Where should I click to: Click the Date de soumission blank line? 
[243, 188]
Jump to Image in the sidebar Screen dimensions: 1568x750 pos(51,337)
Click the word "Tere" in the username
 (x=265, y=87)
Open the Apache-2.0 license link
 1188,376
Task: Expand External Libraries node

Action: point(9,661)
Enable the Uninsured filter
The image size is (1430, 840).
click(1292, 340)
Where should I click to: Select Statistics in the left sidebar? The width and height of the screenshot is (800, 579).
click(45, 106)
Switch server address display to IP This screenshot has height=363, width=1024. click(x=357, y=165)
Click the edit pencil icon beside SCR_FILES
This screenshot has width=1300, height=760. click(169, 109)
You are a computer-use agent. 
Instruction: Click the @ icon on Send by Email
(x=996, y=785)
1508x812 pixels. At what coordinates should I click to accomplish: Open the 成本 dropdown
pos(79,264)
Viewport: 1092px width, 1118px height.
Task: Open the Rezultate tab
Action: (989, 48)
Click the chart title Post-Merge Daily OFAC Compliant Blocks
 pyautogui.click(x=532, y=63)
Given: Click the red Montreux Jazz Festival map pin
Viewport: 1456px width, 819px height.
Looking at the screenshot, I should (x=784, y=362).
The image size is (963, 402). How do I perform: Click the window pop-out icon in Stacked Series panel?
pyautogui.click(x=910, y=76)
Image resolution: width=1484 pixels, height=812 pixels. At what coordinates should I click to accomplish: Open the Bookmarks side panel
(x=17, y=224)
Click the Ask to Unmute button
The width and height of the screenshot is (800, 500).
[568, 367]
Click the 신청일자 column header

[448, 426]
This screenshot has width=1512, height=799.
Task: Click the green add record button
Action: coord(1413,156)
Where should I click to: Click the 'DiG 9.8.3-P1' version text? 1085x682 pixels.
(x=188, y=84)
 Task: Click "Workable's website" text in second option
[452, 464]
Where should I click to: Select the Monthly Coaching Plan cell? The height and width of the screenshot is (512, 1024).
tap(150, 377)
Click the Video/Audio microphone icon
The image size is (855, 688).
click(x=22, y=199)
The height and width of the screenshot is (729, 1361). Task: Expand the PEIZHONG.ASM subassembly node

■ REQUIRED WORK: Format the lines of the data from the line containing "Switch server address" through the end of the data, inclusive, as a JSON list of strings with one string per line, leaving out blank lines.

■ RESPONSE TO THIS EXERCISE:
[
  "Switch server address display to IP This screenshot has height=363, width=1024. click(x=357, y=165)",
  "Click the edit pencil icon beside SCR_FILES",
  "This screenshot has width=1300, height=760. click(169, 109)",
  "You are a computer-use agent. ",
  "Instruction: Click the @ icon on Send by Email",
  "(x=996, y=785)",
  "1508x812 pixels. At what coordinates should I click to accomplish: Open the 成本 dropdown",
  "pos(79,264)",
  "Viewport: 1092px width, 1118px height.",
  "Task: Open the Rezultate tab",
  "Action: (989, 48)",
  "Click the chart title Post-Merge Daily OFAC Compliant Blocks",
  " pyautogui.click(x=532, y=63)",
  "Given: Click the red Montreux Jazz Festival map pin",
  "Viewport: 1456px width, 819px height.",
  "Looking at the screenshot, I should (x=784, y=362).",
  "The image size is (963, 402). How do I perform: Click the window pop-out icon in Stacked Series panel?",
  "pyautogui.click(x=910, y=76)",
  "Image resolution: width=1484 pixels, height=812 pixels. At what coordinates should I click to accomplish: Open the Bookmarks side panel",
  "(x=17, y=224)",
  "Click the Ask to Unmute button",
  "The width and height of the screenshot is (800, 500).",
  "[568, 367]",
  "Click the 신청일자 column header",
  "[448, 426]",
  "This screenshot has width=1512, height=799.",
  "Task: Click the green add record button",
  "Action: coord(1413,156)",
  "Where should I click to: Click the 'DiG 9.8.3-P1' version text? 1085x682 pixels.",
  "(x=188, y=84)",
  " Task: Click \"Workable's website\" text in second option",
  "[452, 464]",
  "Where should I click to: Select the Monthly Coaching Plan cell? The height and width of the screenshot is (512, 1024).",
  "tap(150, 377)",
  "Click the Video/Audio microphone icon",
  "The image size is (855, 688).",
  "click(x=22, y=199)",
  "The height and width of the screenshot is (729, 1361). Task: Expand the PEIZHONG.ASM subassembly node"
]